[Task material]
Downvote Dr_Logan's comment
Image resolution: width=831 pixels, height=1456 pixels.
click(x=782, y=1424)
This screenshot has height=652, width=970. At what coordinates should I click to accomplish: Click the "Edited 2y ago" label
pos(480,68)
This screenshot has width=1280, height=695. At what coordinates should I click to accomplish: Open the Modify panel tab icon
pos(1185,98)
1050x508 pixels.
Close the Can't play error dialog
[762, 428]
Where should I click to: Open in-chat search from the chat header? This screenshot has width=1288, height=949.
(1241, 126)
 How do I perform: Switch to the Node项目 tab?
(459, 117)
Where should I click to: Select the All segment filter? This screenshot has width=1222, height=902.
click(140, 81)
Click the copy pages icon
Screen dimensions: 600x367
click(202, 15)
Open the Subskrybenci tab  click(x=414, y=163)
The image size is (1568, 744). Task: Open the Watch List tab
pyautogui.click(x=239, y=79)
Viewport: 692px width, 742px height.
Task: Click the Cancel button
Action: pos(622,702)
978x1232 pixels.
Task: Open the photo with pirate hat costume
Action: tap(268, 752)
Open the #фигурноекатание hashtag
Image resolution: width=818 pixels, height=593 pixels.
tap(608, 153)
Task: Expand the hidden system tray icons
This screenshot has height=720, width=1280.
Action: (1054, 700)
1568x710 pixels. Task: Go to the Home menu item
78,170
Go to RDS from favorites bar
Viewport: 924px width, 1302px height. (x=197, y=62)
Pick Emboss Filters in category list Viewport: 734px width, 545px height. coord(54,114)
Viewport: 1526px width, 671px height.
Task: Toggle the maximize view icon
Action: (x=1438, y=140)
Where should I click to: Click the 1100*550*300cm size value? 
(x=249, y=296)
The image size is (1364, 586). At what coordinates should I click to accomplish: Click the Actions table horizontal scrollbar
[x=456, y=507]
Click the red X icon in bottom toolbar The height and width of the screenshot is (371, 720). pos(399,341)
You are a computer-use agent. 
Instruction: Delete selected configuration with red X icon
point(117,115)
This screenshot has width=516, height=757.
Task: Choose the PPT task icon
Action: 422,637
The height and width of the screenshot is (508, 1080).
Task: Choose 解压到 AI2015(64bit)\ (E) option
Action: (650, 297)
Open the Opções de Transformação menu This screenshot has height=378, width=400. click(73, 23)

[Your instructions] The complete data is to be transcribed verbatim.

[Reply to the task]
Downvote Dr_Logan's comment
Image resolution: width=831 pixels, height=1456 pixels.
click(x=782, y=1424)
This screenshot has height=652, width=970. At what coordinates should I click to accomplish: Click the "Edited 2y ago" label
pos(480,68)
This screenshot has width=1280, height=695. At what coordinates should I click to accomplish: Open the Modify panel tab icon
pos(1185,98)
1050x508 pixels.
Close the Can't play error dialog
[762, 428]
Where should I click to: Open in-chat search from the chat header? This screenshot has width=1288, height=949.
(1241, 126)
 How do I perform: Switch to the Node项目 tab?
(459, 117)
Where should I click to: Select the All segment filter? This screenshot has width=1222, height=902.
click(140, 81)
Click the copy pages icon
Screen dimensions: 600x367
click(202, 15)
Open the Subskrybenci tab  click(x=414, y=163)
The image size is (1568, 744). Task: Open the Watch List tab
pyautogui.click(x=239, y=79)
Viewport: 692px width, 742px height.
Task: Click the Cancel button
Action: pos(622,702)
978x1232 pixels.
Task: Open the photo with pirate hat costume
Action: tap(268, 752)
Open the #фигурноекатание hashtag
Image resolution: width=818 pixels, height=593 pixels.
tap(608, 153)
Task: Expand the hidden system tray icons
This screenshot has height=720, width=1280.
Action: (1054, 700)
1568x710 pixels. Task: Go to the Home menu item
78,170
Go to RDS from favorites bar
Viewport: 924px width, 1302px height. (x=197, y=62)
Pick Emboss Filters in category list Viewport: 734px width, 545px height. coord(54,114)
Viewport: 1526px width, 671px height.
Task: Toggle the maximize view icon
Action: (x=1438, y=140)
Where should I click to: Click the 1100*550*300cm size value? 
(x=249, y=296)
The image size is (1364, 586). At what coordinates should I click to accomplish: Click the Actions table horizontal scrollbar
[x=456, y=507]
Click the red X icon in bottom toolbar The height and width of the screenshot is (371, 720). pos(399,341)
You are a computer-use agent. 
Instruction: Delete selected configuration with red X icon
point(117,115)
This screenshot has width=516, height=757.
Task: Choose the PPT task icon
Action: 422,637
The height and width of the screenshot is (508, 1080).
Task: Choose 解压到 AI2015(64bit)\ (E) option
Action: (650, 297)
Open the Opções de Transformação menu This screenshot has height=378, width=400. click(73, 23)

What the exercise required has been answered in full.